Darria grabbed the protruding wrist bone and pulled him off of her. She drew in huge gulps of air to think clearly. His fingers wiggled as he tried to get back to her. The strength behind his determination nearly made it impossible to hold him. “Omar, thank you for your concern. I’m fine.”
Gabbie charged in. Her talons clicked on the tile floor. Her four-foot, spade-tipped tail hit the walls as she ran. Her short, gray fur glistened in the light. She jumped up and landed on Darria’s shoulders. The gargoyle’s purple tongue left a wet trail along her face. She hugged the creature and scratched behind her ears. Gabbie’s wings fluttered as she petted her. The gargoyle resembled a cross between a lion, a large bat, and a demon with twisted horns on the top of her head that curled backward to a sharp point.
“It’s good to see you, too. I’m okay,” Darria reassured Gabbie.
The gargoyle yipped and locked her gaze with Omar.
“She wants to know what happened. She was on the roof when the fog rolled in. Even she couldn’t see through it,” Omar translated.
Darria recounted what had happened the night before. She glanced at Oliver, but he didn’t add anything. “Omar, can you get me the list of undertakers you wrote out a few months ago?” she asked her familiar.
Gabbie rested against her leg until Darria had to lean against the counter so she wouldn’t topple over. Omar yanked the list from underneath the yellow magnet on the fridge that sported the saying, “You kill ‘em; we chill ‘em.” She had the same sticker on her laptop. Omar handed her the record. She ran her finger over the paper and stopped at the third one down.
“This one,” she pointed out. “Augustus Hooker. He came to me last night.”
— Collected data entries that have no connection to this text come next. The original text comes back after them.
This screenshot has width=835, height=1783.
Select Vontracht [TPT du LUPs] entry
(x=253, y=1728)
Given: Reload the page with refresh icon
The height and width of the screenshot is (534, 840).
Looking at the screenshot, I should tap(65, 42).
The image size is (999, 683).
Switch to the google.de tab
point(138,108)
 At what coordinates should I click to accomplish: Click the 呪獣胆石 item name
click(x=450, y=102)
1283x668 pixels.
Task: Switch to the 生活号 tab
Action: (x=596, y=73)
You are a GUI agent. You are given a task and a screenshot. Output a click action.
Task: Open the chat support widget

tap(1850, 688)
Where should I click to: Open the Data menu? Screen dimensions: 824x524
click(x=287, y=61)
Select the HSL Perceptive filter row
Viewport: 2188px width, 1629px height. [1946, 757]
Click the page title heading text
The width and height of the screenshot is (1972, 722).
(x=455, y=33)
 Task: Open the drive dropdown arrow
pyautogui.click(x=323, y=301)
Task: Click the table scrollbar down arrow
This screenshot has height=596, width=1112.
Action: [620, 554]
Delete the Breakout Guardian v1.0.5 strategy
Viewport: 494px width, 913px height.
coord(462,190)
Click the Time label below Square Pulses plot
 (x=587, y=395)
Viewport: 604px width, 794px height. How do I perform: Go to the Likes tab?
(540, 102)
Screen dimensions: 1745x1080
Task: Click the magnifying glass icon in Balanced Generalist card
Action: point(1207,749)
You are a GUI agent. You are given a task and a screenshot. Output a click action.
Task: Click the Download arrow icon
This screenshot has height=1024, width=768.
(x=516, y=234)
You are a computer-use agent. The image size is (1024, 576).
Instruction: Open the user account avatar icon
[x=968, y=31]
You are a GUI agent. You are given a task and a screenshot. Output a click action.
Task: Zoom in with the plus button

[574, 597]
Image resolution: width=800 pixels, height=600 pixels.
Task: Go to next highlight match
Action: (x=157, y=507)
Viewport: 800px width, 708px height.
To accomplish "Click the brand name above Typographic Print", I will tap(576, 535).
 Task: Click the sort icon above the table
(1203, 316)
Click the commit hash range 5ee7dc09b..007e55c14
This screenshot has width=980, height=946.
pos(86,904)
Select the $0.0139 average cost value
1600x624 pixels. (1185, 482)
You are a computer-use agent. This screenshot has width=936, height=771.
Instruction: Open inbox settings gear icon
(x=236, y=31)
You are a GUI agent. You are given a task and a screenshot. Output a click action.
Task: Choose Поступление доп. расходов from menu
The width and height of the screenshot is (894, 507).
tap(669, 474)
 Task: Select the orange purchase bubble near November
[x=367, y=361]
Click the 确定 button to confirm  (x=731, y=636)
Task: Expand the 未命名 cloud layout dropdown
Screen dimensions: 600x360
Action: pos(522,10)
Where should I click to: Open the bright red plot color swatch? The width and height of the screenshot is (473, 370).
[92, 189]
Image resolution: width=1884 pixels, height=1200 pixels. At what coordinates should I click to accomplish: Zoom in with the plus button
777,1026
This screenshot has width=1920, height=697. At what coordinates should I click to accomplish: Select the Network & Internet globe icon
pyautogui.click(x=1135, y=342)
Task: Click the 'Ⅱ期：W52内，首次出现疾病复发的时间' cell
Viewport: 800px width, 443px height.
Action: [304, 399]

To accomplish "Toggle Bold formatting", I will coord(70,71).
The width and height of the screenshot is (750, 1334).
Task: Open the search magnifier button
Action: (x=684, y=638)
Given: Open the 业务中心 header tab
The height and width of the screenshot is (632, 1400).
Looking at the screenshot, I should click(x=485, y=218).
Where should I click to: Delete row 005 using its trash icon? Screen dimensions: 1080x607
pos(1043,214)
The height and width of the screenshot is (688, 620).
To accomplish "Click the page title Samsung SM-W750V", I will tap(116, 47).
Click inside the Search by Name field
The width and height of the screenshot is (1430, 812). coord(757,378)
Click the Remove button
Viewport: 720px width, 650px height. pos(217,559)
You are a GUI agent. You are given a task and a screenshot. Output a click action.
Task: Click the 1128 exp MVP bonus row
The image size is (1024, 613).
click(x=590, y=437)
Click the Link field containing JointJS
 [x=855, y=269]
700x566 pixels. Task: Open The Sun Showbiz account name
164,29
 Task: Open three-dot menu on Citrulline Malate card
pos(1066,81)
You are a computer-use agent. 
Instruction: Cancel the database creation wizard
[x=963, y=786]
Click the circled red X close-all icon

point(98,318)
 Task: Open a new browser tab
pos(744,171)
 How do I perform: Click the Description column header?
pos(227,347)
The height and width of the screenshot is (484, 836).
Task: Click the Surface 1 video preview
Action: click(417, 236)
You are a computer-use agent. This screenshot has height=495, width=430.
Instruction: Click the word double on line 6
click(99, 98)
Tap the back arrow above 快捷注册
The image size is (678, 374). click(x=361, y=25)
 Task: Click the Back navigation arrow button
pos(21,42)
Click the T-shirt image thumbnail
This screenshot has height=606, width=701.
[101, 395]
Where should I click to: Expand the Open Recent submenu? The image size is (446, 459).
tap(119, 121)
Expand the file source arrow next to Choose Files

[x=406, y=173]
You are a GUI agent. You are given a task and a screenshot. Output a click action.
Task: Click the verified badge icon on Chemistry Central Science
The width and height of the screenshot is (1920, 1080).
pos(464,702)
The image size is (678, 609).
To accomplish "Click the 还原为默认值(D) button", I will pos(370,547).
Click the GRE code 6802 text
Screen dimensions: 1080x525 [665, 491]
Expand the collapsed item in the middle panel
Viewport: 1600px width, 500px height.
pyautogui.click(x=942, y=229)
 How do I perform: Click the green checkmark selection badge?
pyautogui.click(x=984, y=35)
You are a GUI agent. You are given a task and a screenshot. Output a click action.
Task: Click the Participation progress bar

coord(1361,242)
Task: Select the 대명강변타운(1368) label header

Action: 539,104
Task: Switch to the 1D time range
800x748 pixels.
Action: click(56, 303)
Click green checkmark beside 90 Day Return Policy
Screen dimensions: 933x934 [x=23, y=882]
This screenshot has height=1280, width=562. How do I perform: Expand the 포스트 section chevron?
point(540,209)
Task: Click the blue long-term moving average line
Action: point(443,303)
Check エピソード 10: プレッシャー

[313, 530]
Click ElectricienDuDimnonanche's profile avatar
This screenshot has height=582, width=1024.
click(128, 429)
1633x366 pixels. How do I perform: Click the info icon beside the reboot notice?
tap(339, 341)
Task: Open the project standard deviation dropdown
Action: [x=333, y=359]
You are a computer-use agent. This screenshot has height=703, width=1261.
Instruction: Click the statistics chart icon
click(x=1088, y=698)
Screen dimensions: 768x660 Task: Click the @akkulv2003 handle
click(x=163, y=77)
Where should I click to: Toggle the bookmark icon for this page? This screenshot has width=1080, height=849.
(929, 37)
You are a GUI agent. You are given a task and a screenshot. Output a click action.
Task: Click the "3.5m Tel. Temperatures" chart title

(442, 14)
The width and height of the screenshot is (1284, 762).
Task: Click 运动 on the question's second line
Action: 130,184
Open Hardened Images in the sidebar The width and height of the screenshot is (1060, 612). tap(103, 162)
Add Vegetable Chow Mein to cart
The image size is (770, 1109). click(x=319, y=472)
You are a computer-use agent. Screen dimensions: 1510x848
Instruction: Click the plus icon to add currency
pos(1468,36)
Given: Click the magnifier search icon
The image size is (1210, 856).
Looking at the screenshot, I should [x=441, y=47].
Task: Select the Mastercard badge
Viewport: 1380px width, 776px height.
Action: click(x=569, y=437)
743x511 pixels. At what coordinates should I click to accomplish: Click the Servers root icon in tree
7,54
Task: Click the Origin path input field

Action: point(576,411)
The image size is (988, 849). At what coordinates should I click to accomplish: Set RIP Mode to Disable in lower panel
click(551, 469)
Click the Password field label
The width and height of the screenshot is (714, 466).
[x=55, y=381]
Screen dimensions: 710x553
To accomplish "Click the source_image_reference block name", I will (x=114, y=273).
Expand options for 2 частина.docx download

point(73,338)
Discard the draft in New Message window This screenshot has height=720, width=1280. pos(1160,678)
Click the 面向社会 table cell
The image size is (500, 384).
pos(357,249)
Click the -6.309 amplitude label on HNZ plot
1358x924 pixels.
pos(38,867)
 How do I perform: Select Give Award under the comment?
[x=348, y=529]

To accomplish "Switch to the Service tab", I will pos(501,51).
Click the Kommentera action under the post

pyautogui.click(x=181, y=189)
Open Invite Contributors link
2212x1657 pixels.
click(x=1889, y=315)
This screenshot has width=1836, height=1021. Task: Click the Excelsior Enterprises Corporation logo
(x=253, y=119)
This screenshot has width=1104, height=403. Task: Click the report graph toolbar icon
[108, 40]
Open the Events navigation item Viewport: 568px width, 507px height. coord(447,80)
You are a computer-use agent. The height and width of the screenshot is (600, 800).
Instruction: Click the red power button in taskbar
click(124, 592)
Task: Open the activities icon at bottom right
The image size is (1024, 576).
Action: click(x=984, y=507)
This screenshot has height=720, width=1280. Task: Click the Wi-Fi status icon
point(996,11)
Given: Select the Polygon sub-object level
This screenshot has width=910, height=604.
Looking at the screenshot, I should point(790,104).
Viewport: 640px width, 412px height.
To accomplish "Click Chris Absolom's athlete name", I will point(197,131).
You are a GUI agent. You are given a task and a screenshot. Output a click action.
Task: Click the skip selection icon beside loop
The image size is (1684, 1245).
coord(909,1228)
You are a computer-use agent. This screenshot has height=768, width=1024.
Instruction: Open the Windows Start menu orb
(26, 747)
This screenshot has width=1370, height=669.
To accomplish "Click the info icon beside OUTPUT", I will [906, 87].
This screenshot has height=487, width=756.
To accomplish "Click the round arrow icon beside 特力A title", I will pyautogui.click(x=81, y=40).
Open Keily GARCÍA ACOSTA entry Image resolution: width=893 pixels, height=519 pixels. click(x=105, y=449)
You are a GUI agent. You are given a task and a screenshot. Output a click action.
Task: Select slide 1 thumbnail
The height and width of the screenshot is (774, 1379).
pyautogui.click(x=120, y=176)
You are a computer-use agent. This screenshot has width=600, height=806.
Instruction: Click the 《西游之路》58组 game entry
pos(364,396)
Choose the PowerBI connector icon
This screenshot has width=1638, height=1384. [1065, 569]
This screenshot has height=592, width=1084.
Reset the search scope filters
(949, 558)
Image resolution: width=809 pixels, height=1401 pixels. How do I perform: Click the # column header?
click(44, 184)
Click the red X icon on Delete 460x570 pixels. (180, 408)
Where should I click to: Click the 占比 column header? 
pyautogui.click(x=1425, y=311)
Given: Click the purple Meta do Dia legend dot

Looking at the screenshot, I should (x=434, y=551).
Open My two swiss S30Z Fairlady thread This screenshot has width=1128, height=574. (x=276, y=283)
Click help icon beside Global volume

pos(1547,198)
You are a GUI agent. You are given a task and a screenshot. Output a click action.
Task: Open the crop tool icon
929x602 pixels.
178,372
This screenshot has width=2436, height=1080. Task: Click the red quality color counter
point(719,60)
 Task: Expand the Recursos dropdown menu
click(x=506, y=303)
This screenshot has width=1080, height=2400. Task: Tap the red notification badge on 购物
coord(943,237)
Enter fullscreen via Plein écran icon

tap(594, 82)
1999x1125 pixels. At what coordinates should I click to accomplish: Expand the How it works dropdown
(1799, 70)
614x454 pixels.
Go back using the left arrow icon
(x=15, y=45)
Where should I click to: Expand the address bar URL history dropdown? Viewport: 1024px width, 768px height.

“How do you know?” Oliver asked.
She shrugged. “A feeling. I don’t know. The rest don’t seem to be the one. Where do I start looking for the one who gets the pin?”
“I’m sure it will all come together.” Oliver pulled the hood over his face. His scythe appeared in his right hand. Cold power radiated off him and stirred hers.
She pushed the idea of penetrating his mind away. It was a tempting thought, but having that much power over a harvester could lead to trouble. Darria folded the paper and slipped it into her pocket. Charging off to the address could be worse. She needed to assess the situation first. “Yeah, it does. Okay, so now that the whole neighborhood is looking at me, I’m going to take a shower.”
Oliver bowed his head and disappeared in a rush of frigid air. Omar started to go after her, but Gabbie scooped up the hand in her mouth and held him.
“Thanks, Gabbie. You mind holding him down until I get out?”
The gargoyle nodded.
“Darria, come on. I promise I won’t touch anything.”
“Not a chance. I don’t need to be ogled by a perverted left hand.”